Un groupe de Beach Traders, majoritairement consisté de femmes, opérant à Blue-Bay, s’estime pris en otage par la Beach Authority (BA). Ce sont les exigences d’une lettre datée du 6 juin dernier réclamant que leur structure soit d’une dimension bien définie au risque d’un non-renouvellement de leur permis.

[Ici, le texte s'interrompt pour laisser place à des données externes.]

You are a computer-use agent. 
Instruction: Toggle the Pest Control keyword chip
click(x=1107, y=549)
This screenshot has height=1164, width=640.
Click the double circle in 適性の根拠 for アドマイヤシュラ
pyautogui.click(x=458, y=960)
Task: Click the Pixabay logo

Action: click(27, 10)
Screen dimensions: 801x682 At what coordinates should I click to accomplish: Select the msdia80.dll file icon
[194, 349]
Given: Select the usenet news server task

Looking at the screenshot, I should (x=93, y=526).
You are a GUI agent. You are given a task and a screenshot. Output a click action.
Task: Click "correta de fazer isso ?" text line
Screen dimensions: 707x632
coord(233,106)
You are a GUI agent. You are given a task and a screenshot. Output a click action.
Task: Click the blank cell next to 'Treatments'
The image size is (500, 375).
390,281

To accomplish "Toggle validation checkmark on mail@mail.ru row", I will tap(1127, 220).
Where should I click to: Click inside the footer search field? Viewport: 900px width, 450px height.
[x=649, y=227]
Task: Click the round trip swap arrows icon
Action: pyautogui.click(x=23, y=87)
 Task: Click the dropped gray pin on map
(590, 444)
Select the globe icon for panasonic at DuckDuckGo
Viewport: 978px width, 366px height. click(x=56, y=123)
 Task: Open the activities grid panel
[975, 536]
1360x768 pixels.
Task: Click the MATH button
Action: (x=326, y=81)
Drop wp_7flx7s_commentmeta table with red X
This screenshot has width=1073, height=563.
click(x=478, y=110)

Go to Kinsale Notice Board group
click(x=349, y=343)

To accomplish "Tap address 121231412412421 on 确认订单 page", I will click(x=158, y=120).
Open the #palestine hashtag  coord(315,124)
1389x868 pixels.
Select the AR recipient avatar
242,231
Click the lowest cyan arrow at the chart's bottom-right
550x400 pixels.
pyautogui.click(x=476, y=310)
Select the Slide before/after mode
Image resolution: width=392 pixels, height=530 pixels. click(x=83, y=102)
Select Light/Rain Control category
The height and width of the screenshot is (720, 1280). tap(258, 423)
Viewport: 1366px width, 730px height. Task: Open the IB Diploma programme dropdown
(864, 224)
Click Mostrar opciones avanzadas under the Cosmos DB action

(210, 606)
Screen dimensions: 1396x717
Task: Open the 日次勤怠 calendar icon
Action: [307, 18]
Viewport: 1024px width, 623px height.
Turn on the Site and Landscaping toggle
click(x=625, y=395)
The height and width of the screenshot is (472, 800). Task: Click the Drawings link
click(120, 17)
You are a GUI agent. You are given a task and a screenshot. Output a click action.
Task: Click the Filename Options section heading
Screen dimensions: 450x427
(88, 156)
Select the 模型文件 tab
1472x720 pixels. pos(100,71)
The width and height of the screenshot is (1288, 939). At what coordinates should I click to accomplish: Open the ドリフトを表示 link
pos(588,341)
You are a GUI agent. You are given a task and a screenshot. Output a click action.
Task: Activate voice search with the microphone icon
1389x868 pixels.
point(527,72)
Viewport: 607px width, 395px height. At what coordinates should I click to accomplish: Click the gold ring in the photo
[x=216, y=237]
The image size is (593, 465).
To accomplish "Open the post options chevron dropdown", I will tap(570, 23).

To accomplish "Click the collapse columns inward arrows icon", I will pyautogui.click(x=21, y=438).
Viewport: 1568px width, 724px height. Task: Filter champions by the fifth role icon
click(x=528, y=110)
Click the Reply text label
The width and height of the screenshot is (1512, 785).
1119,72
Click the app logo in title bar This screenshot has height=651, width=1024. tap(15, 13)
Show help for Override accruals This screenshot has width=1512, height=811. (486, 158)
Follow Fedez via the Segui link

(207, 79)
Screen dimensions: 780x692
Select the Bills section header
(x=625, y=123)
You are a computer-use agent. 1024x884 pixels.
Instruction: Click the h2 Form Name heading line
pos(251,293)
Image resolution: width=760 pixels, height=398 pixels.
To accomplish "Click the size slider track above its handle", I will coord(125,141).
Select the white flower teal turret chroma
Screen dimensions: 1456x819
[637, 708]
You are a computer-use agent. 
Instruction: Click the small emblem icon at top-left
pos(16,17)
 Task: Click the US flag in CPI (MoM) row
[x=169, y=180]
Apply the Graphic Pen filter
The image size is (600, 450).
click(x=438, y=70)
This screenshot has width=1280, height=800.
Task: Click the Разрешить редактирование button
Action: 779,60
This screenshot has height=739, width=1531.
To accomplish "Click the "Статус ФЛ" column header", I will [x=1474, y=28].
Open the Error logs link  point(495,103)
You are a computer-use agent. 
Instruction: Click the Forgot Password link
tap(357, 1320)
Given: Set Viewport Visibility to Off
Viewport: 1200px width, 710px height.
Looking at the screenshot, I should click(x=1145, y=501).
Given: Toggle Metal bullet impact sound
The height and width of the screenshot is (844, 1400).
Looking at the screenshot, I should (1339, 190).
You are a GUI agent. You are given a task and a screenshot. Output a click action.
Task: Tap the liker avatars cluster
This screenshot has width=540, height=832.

Les Beach Traders ont donc répondu en envoyant à leur tour une lettre, le 7 juillet, pour protester vivement de cette décision jugée arbitraire. Cinq points sont avancés notamment que (1) cette décision est unilatérale sans aucune discussion au préalable avec les stakeholders ; (2) le ton de la lettre est menaçante ; (3) la BA n’a pas pris en considération les structures relativement neuves qui de surcroît ont été construites après d’énormes coûts financiers ; (4) la BA n’a nullement pris en compte si c’est en leur capacité d’ériger de nouvelles structures encore moins le coût financier, ni même la durée que cela prendra ; (5) la BA n’a même pas pris en considération si elle compte fournir les facilités notamment l’électricité et l’eau.
Le groupe de Beach Traders souligne qu’il prévoit d’avoir recours à la justice si ses griefs ne sont pas pris en considération. Mais hier soir, le directeur de la Beach Authority (BA) Subash Seerathun a confirmé à Week-End que le groupe des Beach Traders a été autorisé  à garder les structures existantes.